One Sleep

Jack Ross has given his pre-Charlton presser. We’ve picked the meat off the bones for you, so here goes…

 

On the story so far and Saturday’s opposition: "I think pre-season periods are long and eventful - such as this one! I think when you get towards the end of that then the excitement of the first game is always there. We’ve put a lot of work in over these last six or seven weeks as the players have come back in. It was nice for them to train at the Stadium of Light on Thursday and get that feel for the pitch because obviously we haven’t managed to play a game there. We keep saying all the time that we’d like to be further ahead in terms of where we’re at, but equally the excitement doesn’t dull nonetheless. First of all, Charlton is a really tough opening game for us when you look at the teams that filled the top positions in the table last year, it’s a team that obviously reached the playoffs and a big club as well, probably one that has went through some sort of turbulent period in recent times and they’ve also had injuries to contend with during pre-season. So, there’s a little bit of synergy between the two clubs in that respect. The one difference being that they obviously enjoyed a relatively successful period season last year and we didn’t. I think it’s a tough game for us and I would imagine that they’re a club who believe that they will challenge again in those automatic or playoff spots."

 

Ross on Stewart Donald and Charlie Methven: "I think what they have done is be very open in their communication and that probably goes against the grain a little bit in terms of what football clubs are like nowadays, and by all accounts a little bit against the grain of what it’s been like here in recent times. I’m probably fairly comfortable with it because I try to be fairly open in my own communication. I’m learning all the time, and I’m sure they are as well but I don’t think that anybody can argue with the atmosphere and the positivity that they’ve managed to generate - which is credit to them because having two consecutive relegations and managing to create this buzz around the place just adds to the expectations upon my shoulders."

 

On his new captain: "I’m actually lucky that I think I’ve found the captain, in George Honeyman, that ticks all of those boxes - normally you might have to give a little on some of them and they might have strengths in other areas. I know when I spoke to him about it he fulfilled the role in pre-season and we’d assessed how he’d handled that, and I spoke to him properly and he was thrilled to bits - it means an awful lot to him. I’m sure if you speak to him individually you’ll find that from him. He’s got a massive incentive to be the Sunderland captain that lifts the trophy - and its a possibility - and that for him is a huge carrot. I look forward to seeing how he grows with it and I look forward to him hopefully being a successful Sunderland captain - because I know that’s certainly his aim."

+ + + +

• **Aim of the task**:
Translate this sentence from the text about Jack Ross's pre-Charlton press conference into Spanish: "I’m sure if you speak to him individually you’ll find that from him."

• **Word and item positions data**:
+ + + +

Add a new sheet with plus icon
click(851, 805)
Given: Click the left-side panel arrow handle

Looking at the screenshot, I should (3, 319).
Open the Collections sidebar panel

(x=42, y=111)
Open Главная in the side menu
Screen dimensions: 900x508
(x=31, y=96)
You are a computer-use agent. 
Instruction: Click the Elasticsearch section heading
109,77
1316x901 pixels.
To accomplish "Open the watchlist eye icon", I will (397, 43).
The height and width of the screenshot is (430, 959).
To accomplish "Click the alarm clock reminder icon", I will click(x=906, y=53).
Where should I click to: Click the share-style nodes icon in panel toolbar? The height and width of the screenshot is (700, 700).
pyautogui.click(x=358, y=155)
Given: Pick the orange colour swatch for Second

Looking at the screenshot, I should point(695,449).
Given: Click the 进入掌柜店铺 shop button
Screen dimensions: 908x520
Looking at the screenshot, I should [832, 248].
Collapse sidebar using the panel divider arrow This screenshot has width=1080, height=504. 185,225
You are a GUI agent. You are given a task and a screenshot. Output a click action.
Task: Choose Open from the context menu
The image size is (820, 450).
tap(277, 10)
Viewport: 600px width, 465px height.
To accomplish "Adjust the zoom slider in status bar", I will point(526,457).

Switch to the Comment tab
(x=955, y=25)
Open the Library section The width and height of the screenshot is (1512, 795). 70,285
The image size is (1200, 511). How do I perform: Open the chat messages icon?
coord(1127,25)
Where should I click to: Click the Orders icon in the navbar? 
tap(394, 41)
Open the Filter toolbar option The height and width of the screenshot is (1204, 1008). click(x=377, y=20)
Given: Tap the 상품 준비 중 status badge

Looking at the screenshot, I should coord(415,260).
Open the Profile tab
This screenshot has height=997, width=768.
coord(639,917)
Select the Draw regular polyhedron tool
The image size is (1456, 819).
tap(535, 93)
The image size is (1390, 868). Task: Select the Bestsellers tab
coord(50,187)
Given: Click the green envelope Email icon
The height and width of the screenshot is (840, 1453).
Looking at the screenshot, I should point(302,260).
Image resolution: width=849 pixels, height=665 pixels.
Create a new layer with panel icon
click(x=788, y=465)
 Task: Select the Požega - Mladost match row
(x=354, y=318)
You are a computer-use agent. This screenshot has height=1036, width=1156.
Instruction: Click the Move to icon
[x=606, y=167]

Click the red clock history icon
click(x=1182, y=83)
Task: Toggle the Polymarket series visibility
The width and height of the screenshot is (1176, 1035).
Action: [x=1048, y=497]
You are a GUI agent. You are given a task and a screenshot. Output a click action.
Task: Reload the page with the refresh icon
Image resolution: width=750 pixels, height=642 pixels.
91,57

+ + + +

• **Reply**:
Estoy seguro de que, si hablan con él por separado, lo notarán en él.